Philippines improves real estate transparency

The Philippines improved its ranking in Jones Lang Lasalle’s Global Real Estate Transparency Index, placing 42nd from its previous rank of 44th in 2020.

JLL cited the Philippines’ move to extend the Anti-Money Laundering Act to cover real estate as among the new initiatives in real estate transparency implemented around the world over the last two years.

Republic Act 11521, which strengthened the anti-money laundering law, the country included real estate developers (REDs), real estate brokers (REBs), offshore gaming operators (OGOs), and OGO-service providers (OGO-SPs) as covered persons. The law was enacted in January 2021.

Despite the higher rank, the Philippines registered an overall score of 2.91, the same score it posted in 2020.

The Philippine real estate market is classified under the semi-transparent market along with other countries such as Israel, Greece and India, among others. Screenshot from JLL’s website.

The index is based on a scoring of one to five, with one being the most transparent and five being opaque.

The country registered its highest score in the listed vehicles sub-index with a score of 2.24. The sub-index assesses transparency in the financial disclosure and corporate governance requirements of listed real estate vehicles.

This was followed by the transaction processes sub-index with a score of 2.47. This examines transparency across key elements of the transaction process for sales transactions.

The Philippines registered a score of 2.52 in the market fundamentals sub-index, which measures the availability, quality and depth of real estate market data across geographies, sectors and types of data.

The country scored its lowest in the investment performance sub-index with a score of 3.79. This covers four topics particularly, direct property indices, listed real estate securities indices, private real estate fund indices, and valuations.
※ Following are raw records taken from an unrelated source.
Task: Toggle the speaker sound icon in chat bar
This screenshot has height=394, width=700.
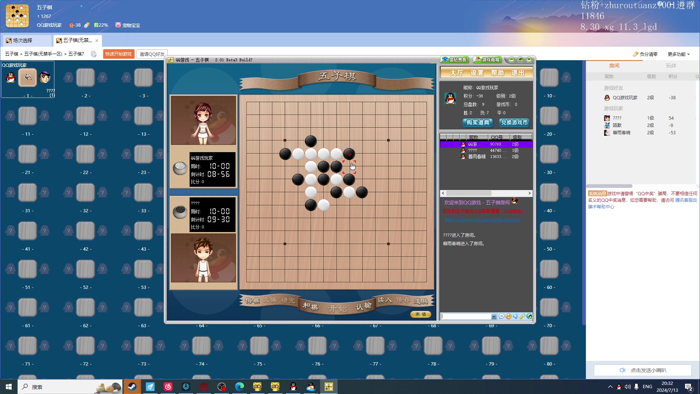Action: coord(515,316)
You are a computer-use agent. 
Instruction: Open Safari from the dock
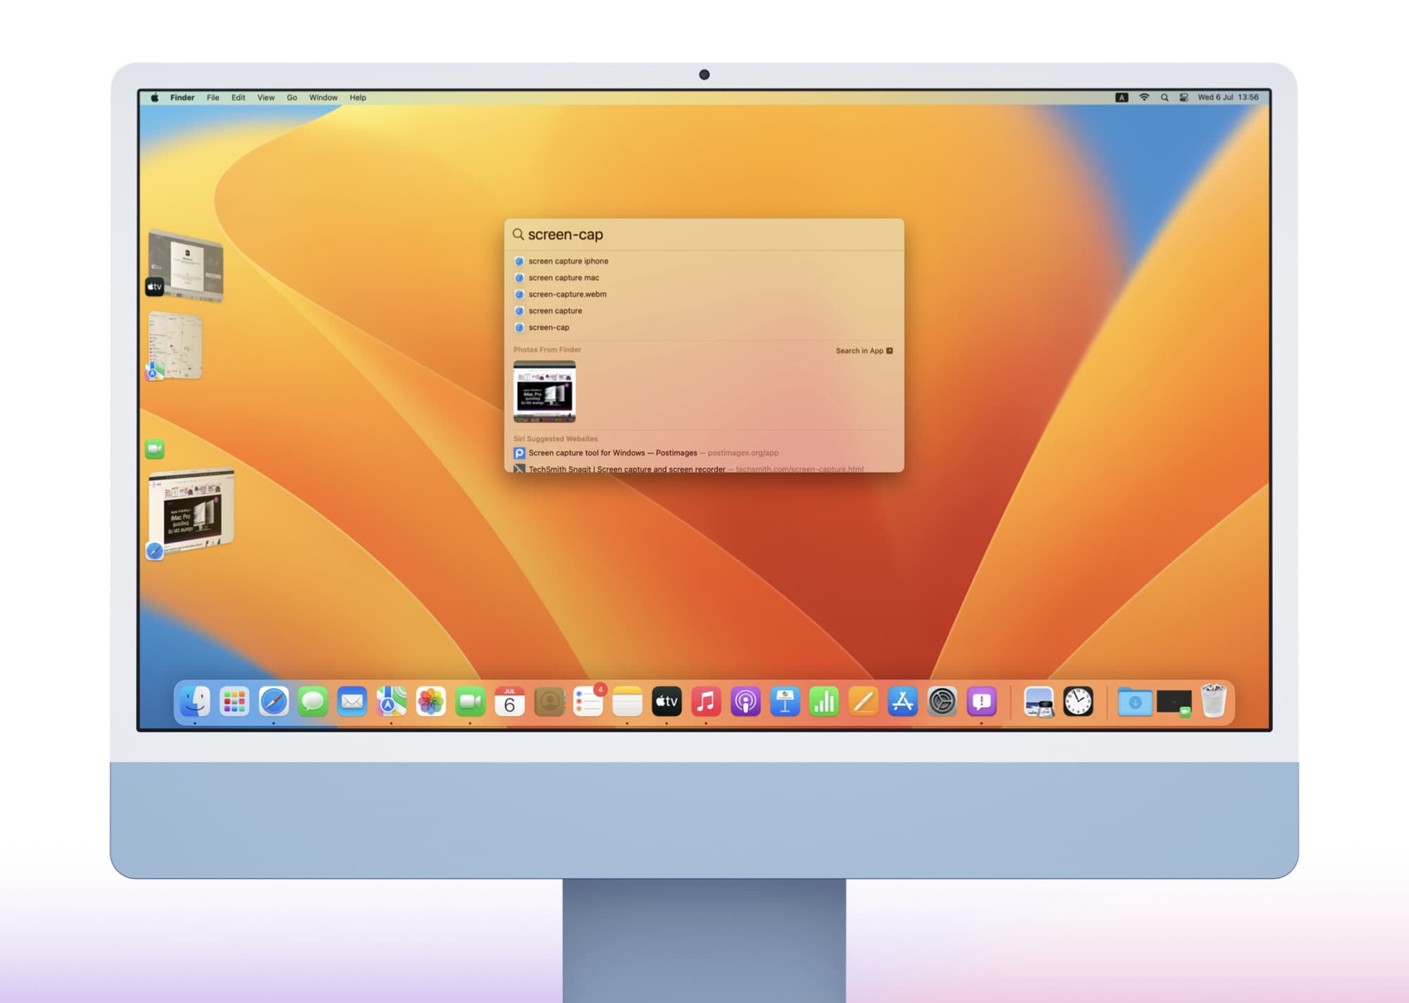(273, 702)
It also recorded scores of 2.66 and 3.33 in the regulatory and legal sub-indices and sustainability sub-index, respectively.

Given its overall score, the country was classified under the semi-transparent level which covers those scoring 2.66 to 3.50.

The transparency index classified countries into five tiers namely highly transparent, transparent, semi-transparent, low transparency and opaque.

JLL’s global real estate transparency index covered a total of 94 countries and 156 city markets.